Saturday, November 1, 2008

Taking my crayons and going home....


I am closing up shop... I am sad but excited..
I have decided to move on. I went through horrible grief when I closed my little shop three or was it four years ago...I am having leaky moments as I sort though the boxes of art supplies. I loved working at trade shows and teaching all over this big country of ours. I have made so many friends in this industry. But the winds of change have pushed me back to nursing.

I am going back to school for my doctorate. Big change, big commitment and Yikes I have to take the GRE... Haven't had a math class in 20 years... So I am cramming every night Big day is DEC. 16th.
But in this econmy where jobs are scarce and health care if failing I feel compelled to do my part.
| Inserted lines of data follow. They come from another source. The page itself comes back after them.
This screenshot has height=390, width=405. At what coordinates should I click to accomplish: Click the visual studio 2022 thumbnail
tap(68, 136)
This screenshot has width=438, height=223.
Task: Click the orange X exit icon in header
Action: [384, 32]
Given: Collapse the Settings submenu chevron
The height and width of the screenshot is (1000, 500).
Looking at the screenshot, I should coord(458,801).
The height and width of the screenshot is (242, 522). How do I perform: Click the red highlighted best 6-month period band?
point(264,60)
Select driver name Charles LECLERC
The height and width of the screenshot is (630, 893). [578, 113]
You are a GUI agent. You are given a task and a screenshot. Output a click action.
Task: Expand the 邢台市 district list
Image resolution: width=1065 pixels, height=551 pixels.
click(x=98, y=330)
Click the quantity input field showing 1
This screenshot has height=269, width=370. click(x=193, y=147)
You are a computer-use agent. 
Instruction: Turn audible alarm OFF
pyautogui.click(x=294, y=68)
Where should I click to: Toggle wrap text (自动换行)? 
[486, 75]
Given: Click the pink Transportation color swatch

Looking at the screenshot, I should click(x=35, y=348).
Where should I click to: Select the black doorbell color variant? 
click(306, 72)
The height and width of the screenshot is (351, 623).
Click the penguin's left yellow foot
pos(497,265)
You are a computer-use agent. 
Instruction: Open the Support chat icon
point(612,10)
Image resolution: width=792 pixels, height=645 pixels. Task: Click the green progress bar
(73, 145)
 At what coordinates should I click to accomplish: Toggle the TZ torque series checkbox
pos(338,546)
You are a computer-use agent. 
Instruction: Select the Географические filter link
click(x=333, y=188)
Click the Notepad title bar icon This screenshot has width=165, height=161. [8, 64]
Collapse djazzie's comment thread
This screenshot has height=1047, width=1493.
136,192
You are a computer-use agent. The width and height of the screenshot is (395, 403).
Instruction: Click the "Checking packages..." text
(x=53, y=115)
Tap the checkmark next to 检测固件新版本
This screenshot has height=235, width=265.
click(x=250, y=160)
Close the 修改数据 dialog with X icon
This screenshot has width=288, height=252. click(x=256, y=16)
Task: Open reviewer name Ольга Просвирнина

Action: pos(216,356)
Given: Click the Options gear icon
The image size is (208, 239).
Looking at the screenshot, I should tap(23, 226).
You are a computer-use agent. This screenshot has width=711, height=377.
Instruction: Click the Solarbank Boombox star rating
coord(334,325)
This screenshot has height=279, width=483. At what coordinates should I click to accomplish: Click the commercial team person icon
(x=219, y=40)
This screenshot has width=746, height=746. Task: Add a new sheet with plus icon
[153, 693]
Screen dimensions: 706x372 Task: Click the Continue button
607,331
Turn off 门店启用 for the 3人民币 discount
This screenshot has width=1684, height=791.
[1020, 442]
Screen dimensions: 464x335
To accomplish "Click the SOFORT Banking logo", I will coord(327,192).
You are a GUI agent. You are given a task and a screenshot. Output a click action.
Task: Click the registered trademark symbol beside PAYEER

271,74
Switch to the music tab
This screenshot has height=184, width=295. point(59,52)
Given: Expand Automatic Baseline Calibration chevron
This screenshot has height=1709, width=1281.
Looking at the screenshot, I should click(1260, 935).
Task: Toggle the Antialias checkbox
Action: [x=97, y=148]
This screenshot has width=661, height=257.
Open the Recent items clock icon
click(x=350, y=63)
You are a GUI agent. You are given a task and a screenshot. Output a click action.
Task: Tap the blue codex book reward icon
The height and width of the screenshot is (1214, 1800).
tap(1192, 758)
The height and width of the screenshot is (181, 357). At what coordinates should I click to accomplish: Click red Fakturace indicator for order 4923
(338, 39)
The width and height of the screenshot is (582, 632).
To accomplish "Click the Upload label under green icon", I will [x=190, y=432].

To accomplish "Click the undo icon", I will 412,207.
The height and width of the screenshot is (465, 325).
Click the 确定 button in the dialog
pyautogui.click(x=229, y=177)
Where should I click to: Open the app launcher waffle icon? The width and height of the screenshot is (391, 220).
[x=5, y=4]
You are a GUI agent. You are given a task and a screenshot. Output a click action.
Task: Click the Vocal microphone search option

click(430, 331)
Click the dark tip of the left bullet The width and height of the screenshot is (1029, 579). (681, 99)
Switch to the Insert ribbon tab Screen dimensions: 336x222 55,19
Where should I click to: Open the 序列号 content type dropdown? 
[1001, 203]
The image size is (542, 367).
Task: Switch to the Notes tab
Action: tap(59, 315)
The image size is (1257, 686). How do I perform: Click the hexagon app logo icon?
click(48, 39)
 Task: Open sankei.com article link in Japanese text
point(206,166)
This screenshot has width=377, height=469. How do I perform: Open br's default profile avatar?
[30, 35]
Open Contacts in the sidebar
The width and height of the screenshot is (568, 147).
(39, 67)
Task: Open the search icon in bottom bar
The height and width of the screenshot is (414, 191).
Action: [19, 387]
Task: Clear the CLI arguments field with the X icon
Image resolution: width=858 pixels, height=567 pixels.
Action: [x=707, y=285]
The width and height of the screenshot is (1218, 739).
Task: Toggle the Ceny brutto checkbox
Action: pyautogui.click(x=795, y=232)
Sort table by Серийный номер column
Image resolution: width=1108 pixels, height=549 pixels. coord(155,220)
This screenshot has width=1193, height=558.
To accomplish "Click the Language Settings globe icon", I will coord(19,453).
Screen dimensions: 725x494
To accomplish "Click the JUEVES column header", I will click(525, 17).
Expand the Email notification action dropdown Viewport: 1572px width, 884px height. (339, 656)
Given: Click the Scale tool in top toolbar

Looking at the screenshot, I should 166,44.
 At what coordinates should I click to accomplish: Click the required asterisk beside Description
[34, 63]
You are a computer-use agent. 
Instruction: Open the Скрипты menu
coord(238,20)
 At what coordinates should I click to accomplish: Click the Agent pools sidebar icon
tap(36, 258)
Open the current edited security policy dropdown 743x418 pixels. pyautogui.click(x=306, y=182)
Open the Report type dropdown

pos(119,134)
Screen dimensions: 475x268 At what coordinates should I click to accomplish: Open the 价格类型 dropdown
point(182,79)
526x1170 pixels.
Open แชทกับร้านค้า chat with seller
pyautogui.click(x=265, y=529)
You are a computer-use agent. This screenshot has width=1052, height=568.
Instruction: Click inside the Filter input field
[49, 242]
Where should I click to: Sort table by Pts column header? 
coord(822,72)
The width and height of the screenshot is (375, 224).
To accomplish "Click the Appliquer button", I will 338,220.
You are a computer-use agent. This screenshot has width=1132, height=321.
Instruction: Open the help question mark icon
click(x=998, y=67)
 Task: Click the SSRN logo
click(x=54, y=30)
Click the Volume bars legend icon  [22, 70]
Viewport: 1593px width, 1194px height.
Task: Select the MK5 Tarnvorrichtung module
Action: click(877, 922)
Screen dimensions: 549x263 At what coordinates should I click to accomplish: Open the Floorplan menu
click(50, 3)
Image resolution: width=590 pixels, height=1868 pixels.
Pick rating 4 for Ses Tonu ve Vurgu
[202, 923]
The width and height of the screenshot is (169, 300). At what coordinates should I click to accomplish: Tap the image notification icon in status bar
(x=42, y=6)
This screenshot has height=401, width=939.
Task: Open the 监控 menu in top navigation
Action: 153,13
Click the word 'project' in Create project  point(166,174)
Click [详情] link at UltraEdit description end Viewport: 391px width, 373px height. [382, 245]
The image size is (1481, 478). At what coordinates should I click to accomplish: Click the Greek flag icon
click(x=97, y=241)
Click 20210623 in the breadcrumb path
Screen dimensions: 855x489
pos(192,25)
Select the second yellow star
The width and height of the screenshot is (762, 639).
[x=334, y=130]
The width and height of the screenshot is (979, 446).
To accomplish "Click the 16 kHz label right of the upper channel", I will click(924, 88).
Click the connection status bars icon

I want to be a part of health care reform. There is even a new discipline called Art Therapy and even a center of Spirituality and wellness at the U of M. That is where i am headed.

So Here I go reinventing myself yet again. I can never say to my kids what do you want to be when you grow up....More like what do you want to do now...? Then change as you grow.

Faux finishing is done for me now. I have gone as far as I wanted to take it. I have done homes, commercial spaces, been published, sales and rep a big company, became a national instructor and created art in over 200 homes. I am still creative but feel the need to create for me. I have moved on in my heart.. My heart is just not in it anymore. I have turned my hobby into a great business for 10 years... Now back to my first love.

2 comments:

Terri Paulson-Sasaki said...

I wish you lots of luck. You can do this. I didn't get my bachelors or my masters until I was 41 years old and I appreciate it so much more. The cool thing about Math is it really never changes.

Anonymous said...

I'm in shock.
I've put the 16th on my calendar and will send good vibes. The very best of luck.